Ora l'accusa è grave per tutti. Pesante come un macigno. Coinvolge anche quanti, almeno fino all'altro ieri, rispondevano sola- mente del reato di rissa. La svolta c'è stata nelle ultime ore. Chi credeva di cavarsela diversamente, adesso è iscritto nel registro degli indagati per omicidio. E non si escludono provvedimenti restrittivi.

Tutti gli indagati

I maggiori indiziati per la morte di Emanuele Morganti restano in primis Mario Castagnacci e Paolo Palmisani. Tanto che per entrambi, sin da subito, si sono aperte le porte del carcere di Regina Coeli, dove sono tutt'ora reclusi, forse anche a causa della scelta precipitosa di allontanarsi da Alatri. Ma adesso si aggrava pure la posizione di Franco Castagnacci, 50 anni, di Alatri, padre di Mario; Michel Fortuna, 24 anni, residente a Frosinone; Michael Ciotoli, 27 anni, Manuel Capoccetta, 28 anni, e Damiano Bruni, 27 anni, tutti di Ceccano; e dell'albanese Xhemal Pjetri, 33 anni, residente a Ferentino. Per gli inquirenti anche loro dovranno rispondere del delitto del ventenne di Tecchiena.

Svolta nell'inchiesta

Gli inquirenti hanno voluto imprimere un'accelerazione all'inchiesta, dopo aver ascoltato numerosi testimoni ed effettuato di- versi sopralluoghi sul luogo del crimine e all'interno del Miro. La decisione assunta dal pool investigativo, composto dal procuratore Giuseppe De Falco e dai sostituti Vittorio Misiti e Adolfo Coletta, cambia radicalmente lo scenario finora prospettato e, a breve, potrebbe portare ad altri clamorosi colpi di scena. Sono, comunque, davvero numerosi gli aspetti da chiarire in questa torbida vicenda. Su tutti il movente. Resta, infatti, avvolto nel giallo il perché del brutale pestaggio sfociato nella morte del ragazzo. Molteplici sono le ipotesi al vaglio degli uomini dell'Arma dei carabinieri: dalla semplice lite finita in tragedia, a rivalità tra gruppi di giovani e perfino alla vendetta per la difesa di una ragazza. Senza tralasciare lo scontro per motivi legati al controllo delle piazze della droga. Ancora introvabile è l'arma del delitto, ovvero quell'oggetto in ferro, manganello o chiave a L, che qualcuno avrebbe visto usare da uno degli indagati per finire la vittima.

Caccia ai falsi testimoni

Nel mirino anche le persone che hanno reso dichiarazioni.Tra loro ci potrebbe essere anche chi non avrebbe detto la verità per paura di eventuali ritorsioni. Così come quanti hanno riferito fatti diversi per inquinare le prove. Il procuratore ha anche fatto sapere che, quando si avranno degli «indizi univoci», a carico di altri soggetti, saranno adottate le misure conseguenziali, non escludendo la possibilità di procedere a iscrivere nell'elenco degli indagati altre persone. E perfino nuovi arresti.

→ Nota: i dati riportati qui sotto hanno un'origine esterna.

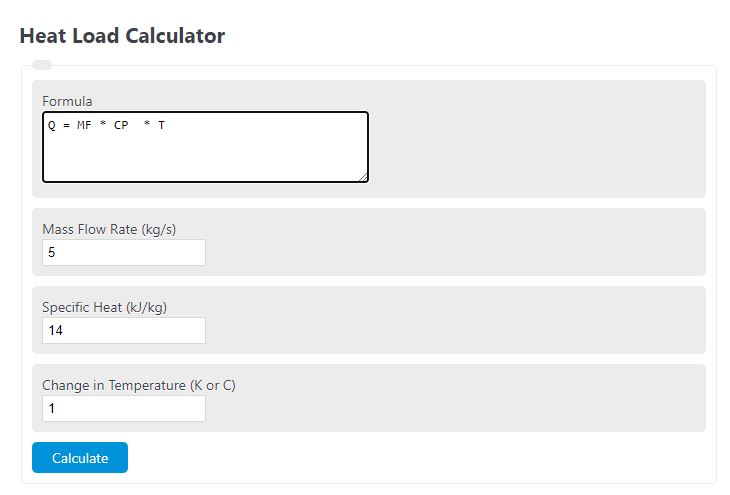
Task: Click the "Mass Flow Rate (kg/s)" label
Action: [109, 229]
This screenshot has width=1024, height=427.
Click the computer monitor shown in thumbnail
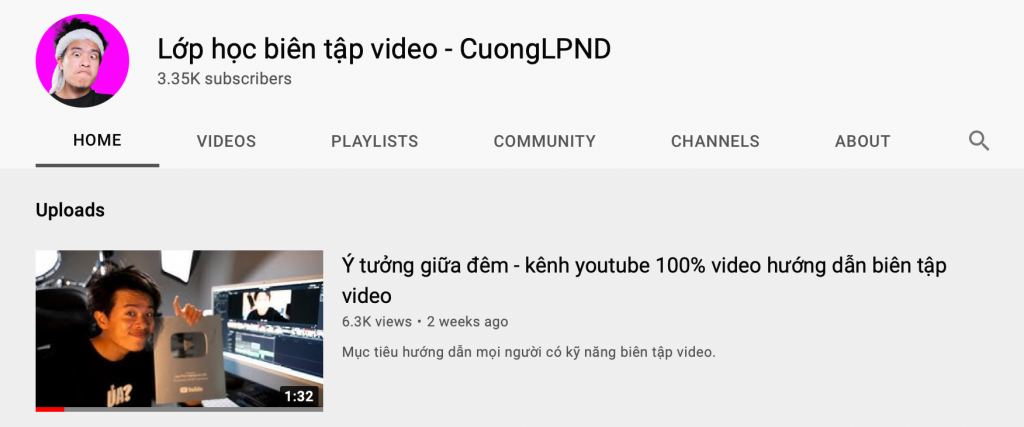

Le difese affilano le armi

Gli avvocati Giampiero Vellucci e Riccardo Masecchia, anche alla luce della nuova contestazione, sostengono che la stessa non è mutata nella sostanza. Tanto che presenteranno al pm un'istanza per richiedere l'interrogatorio di Damiano Bruni e Michael Ciotoli «I nostri assistiti - evidenziano - sono totalmente estranei all'omicidio di Emanuele. Per questo avanzeremo una richiesta affinché vengano immediatamente ascoltati, proprio per chiarire ogni aspetto della loro posizione». Il legale di Franco Castagnacci, Marilena Colagiacomo, dice che «si tratta di un'imputazione provvisoria» e che il suo assistito ribadisce «la propria estraneità anche alla rissa, figuriamoci all'omicidio. Lui ha cercato di aiutare Emanuele. Il mio cliente - fa notare - sostiene di non essere assolutamente implicato nel delitto». Aspetta di esaminare le carte l'avvocato Federica Nardoni, nominata d'ufficio nella difesa di Michel Fortuna, l'ultima persona finita nel mirino degli inquirenti.